Here I am not saying which country is better, but pointing out that there are different values which many Zimbabweans cherish, and many South Africans do not know. Furthermore, these differences might be what South Africa has lost by their adoption of neoliberalism. This might be what the ‘proud’ South African poor do not understand. They would not understand what the migrants sacrifice to come to South Africa. They are left behind in the competition, but they are not even allowed to realize what they have lost.

My point is the feeling of despair which has been strengthened through their ‘ignorance’. They are suffering from poverty. But they know their country is developed and ‘rich’, and they are proud of it. They can even see their ex-fellow comrades owing huge houses and driving very expensive cars. The ANC says that this is a free country and that apartheid is over. Many migrants from ‘poor’ countries are working here and there. So they should also be able to get benefit from it. They should also be able to improve their lives, but the reality expressed by many is, “South Africa should be the best country, and I am a citizen of that best country. But why are we struggling to get a job?”

I would not apply this perception to all the South African people. Nonetheless, I cannot help but be left with the impression that many South Africans are locked up in a very small world bound hand and feet by the complex apartheid legacy.
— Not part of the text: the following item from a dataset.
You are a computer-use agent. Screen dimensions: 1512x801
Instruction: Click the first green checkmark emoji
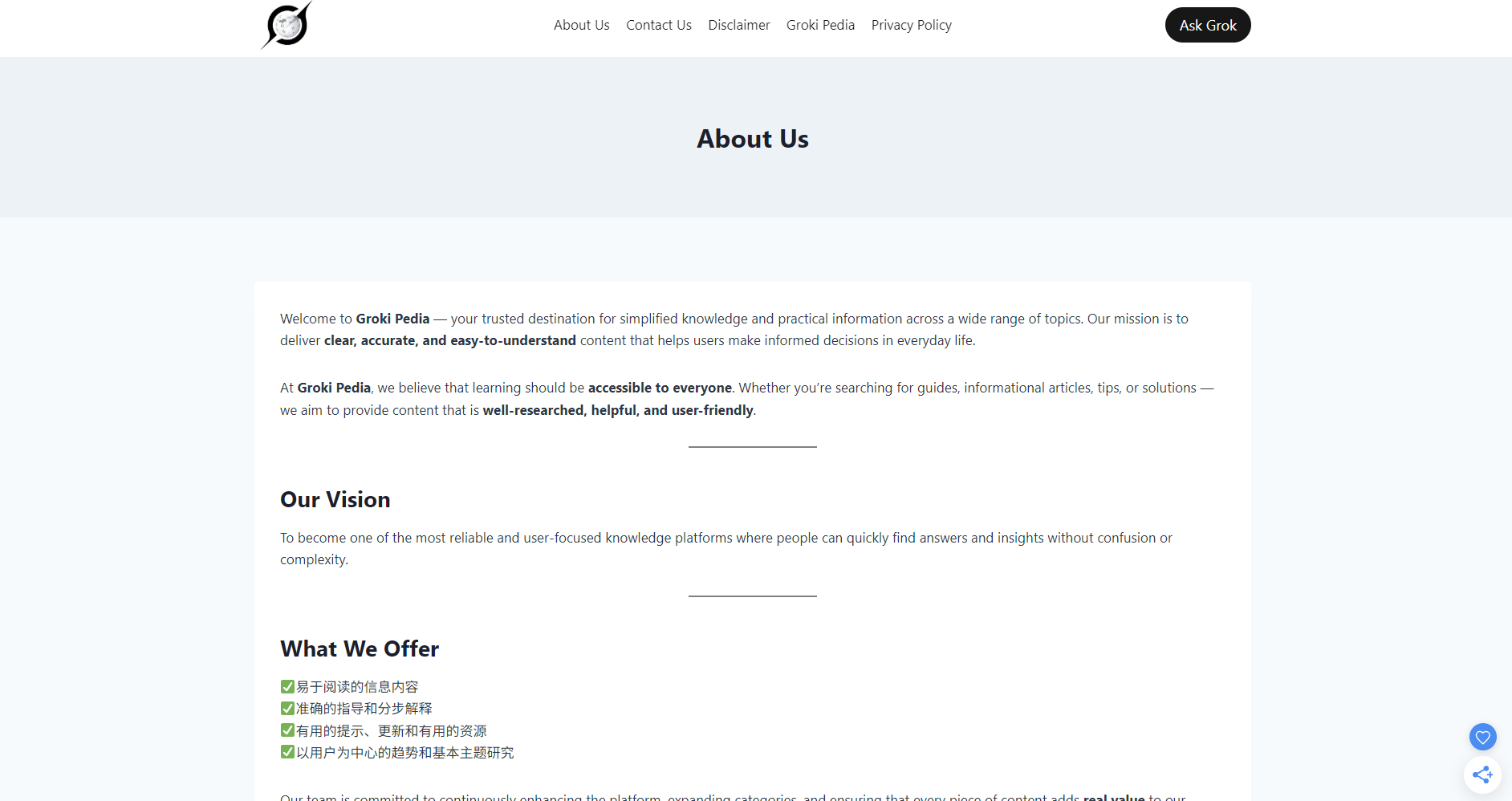click(287, 687)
There are various grass-roots movements protesting the structure of the oppression. The South African government, however, does not have time to waste. Yes, it has been only twenty years since the abolishment of the apartheid laws. Yet, people’s dissatisfaction is growing faster than the country is changing. The explosion of the hopelessness and anger expressed through the attacks towards foreign nationals will not stop until the fundamental issues are seriously acknowledged and addressed.